Hayatımda o kadar çok şok yaşadım ki. Size hepsini yazacak olsam bir roman olurdu sanırım. O yüzden hepsini oturup anlatacak değilim. Aydın ile tanıştığımdan beri geçirdiğim ikinci şokumdu bu. İlki ellerimin belimle buluşması, ikincisi de telefonda gördüğüm o isim. Düşünsenize hayatınızda ilk defa birine kalbinizi emanet etmeye karar veriyorsunuz ve onun bir eşi olduğunu telefonun çalmasıyla öğreniyorsunuz. Siz olsanız ne yapardınız?

Telefonu eline aldığında gözleri gözlerimle buluştu. Sol gözümden akan bir damla yaşla olduğum yerden kalktım ve yurda doğru yola koyuldum. Ben koştukça Aydın'da arkamdan koşuyordu. Kolumu sert eliyle tutarak bir çırpıda beni kendine çevirdi. Yüzünde üzüntülü ama acımasız ifade vardı.

"Deniz, lütfen dinle beni." O konuştukça içim daha çok yanıyor, daha çok alevleniyordu. "Neden dinleyeyim aydın? Bana hiçbir şey açıklamak zorunda değilsin. Hatta ben neden seninle buraya geldim? hangi aklıma uyup da geldim?Sen bana anlatmak zorunda değil, bende seni dinlemek zorunda değilim. Şimdi lütfen bırak da gideyim. Canımı yakıyorsun."

"Tamam. Bırakacağım. Ama şunu bil ki zamanı gelince sana her şeyi tek tek anlatacağım." Ağzımdan başka kelime çıkmıyordu. Yurda geldiğimde bana bakan Zehra ablayı es geçerek yatağıma girdim. Battaniyemin altında hüngür hüngür ağlıyordum. Şu hayatta derdimi, kederimi, içimdeki bütün iğrençlikleri anlatabildiğim tek yer battaniyemin altıydı. Nedenini bilmiyorum ama küçüklüğümden beri tek sığınak yerim burası olmuştu benim için. Şimdi ise Aydın'ın söylediği o söz dolaşıyordu kafamın içinde. Ona bana anlatmak zorunda olmadığını söyledim. Ama o bana zamanı gelince anlatacağını söyledi. Ne demekti bu? Kimdi o kişi? Hala neden o vardı aklımda? Bu arada elbiseyi soruyorsanız, bur paramın hepsini ona harcadım sayılır. Onun için değmemişti bile. Hem senin neyine be Deniz? Süslenmek, küpe takmak, elbise giymek, yemeğe gitmek, en önemlisi de Aydın Talaşoğlu ile yemeğe gitmek... Senin neyine be Deniz?

* * *

O günden bu yana haftalar geçmiş. Ama Aydın'a karşı olan sinirim hala geçmemişti.
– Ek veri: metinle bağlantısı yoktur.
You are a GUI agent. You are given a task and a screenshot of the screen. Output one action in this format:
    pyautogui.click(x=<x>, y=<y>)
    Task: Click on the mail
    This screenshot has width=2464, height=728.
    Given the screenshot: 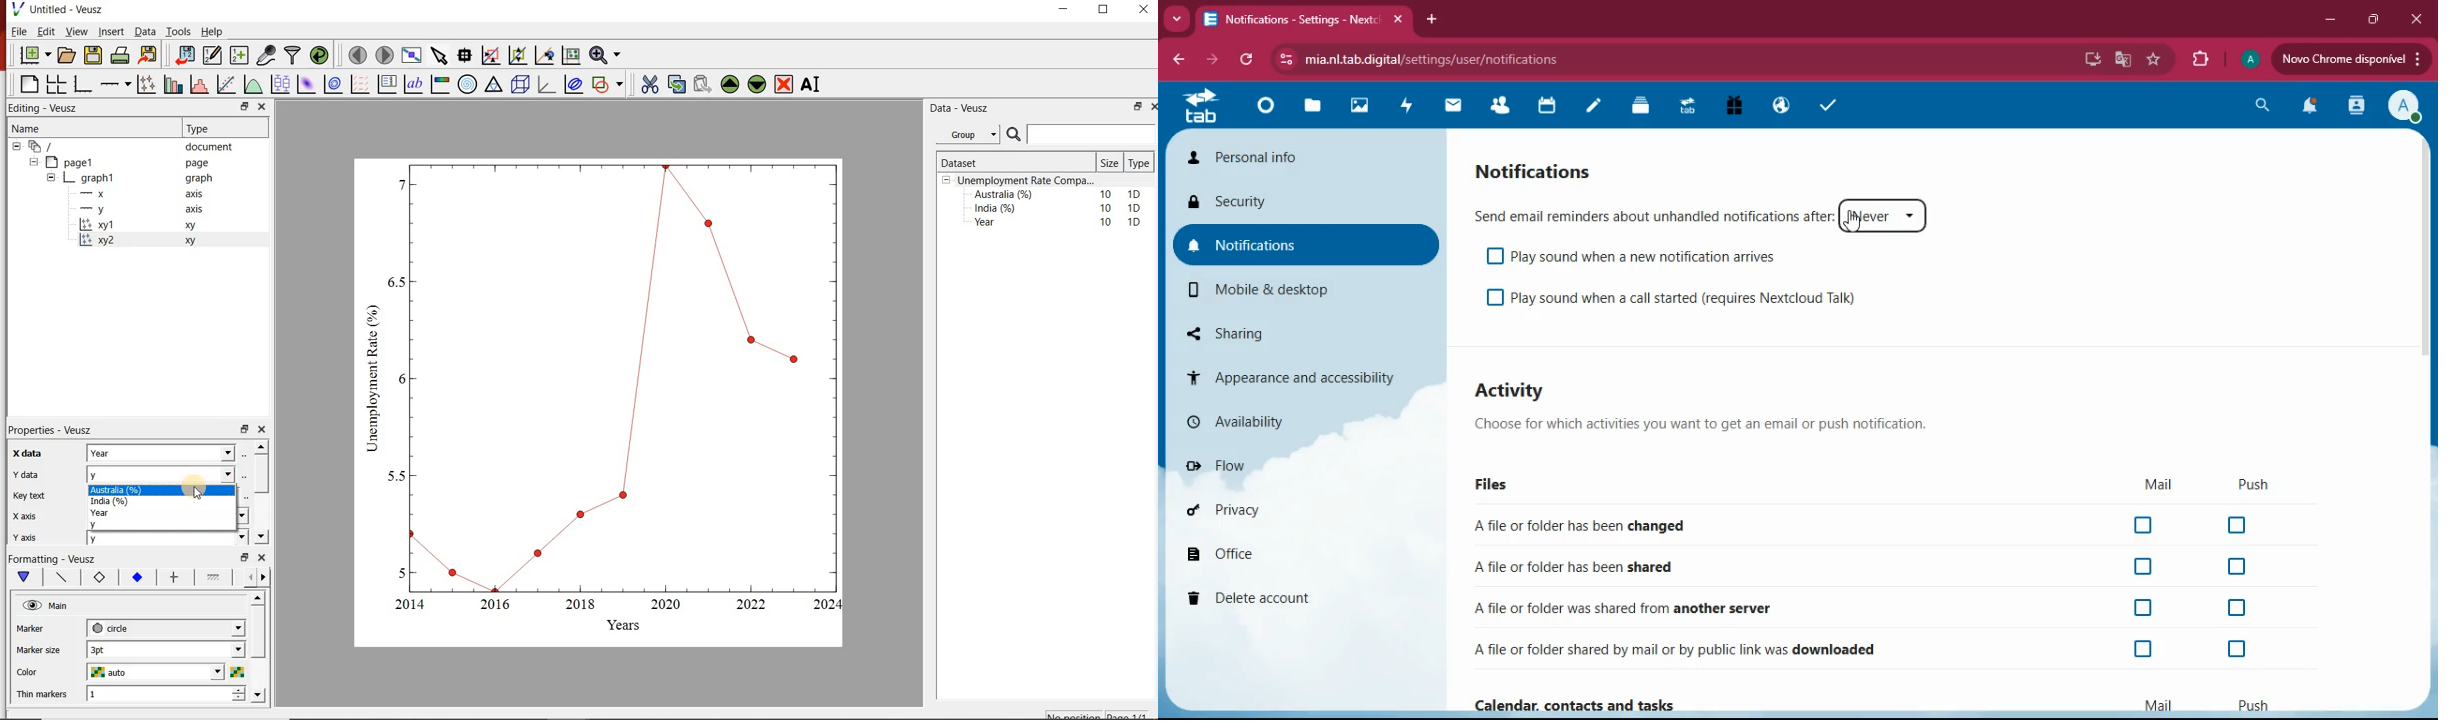 What is the action you would take?
    pyautogui.click(x=1456, y=106)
Sanki yavaş yavaş unutuyordum onu. Şimdi ise Zehra ablanın en samimi arkadaşı olan Elif teyzenin evinde kalıyordum. Aynı evde kalmıyoruz tabi ki. Bana Kadıköy'de olan evini verdi. Kirasını istemiyordu. Çünkü verecek kadar param yoktu. Saat 17.00'ı vurduğunda düşüncelerimin dağılmasıyla telefonu elime aldım. YGS sonuçları gelmişti. Ekranda ki sonucu görür görmez kalbim durmuştu sanki. Puanım 327 idi. Hayır olamaz. Mutlaka bunda bir yanlışlık vardı. Lakin nafile. Yanlışlık bendeydi. Optik formunda kaydırma yapmışım. Tabi ya, sınav boyunca bana bakıp dikkatimi dağıtan ve şimdi de hayatımı mahveden o kişi yüzünden, Aydın Talaşoğlu'nun...

Canım o kadar yanıyordu ki anlatamam. Elime çantamı aldım, sahile gidiyordum. Gözlerime inanamıyorum. Aydın burada, bu mahallede. Onu görür görmez bir duvarın bir duvarın arkasına gizlendim. seslerini net bir şekilde geliyordu bana.

"Deniz Peker burada mı oturuyor?"

"Evet. Şu karşı evin arkasında ki ev."

"Tamam, sağ olun." Olamaz. Evime doğru geliyordu. Saklandığım duvarın arkasından koşarak eve girdim. Anında kapı çaldı. Neden gelmişti? Neden tam ondan nefret ettiğim bir anda çıkıp gelmişti? Kapının sesi içimde ki yangını harlıyordu.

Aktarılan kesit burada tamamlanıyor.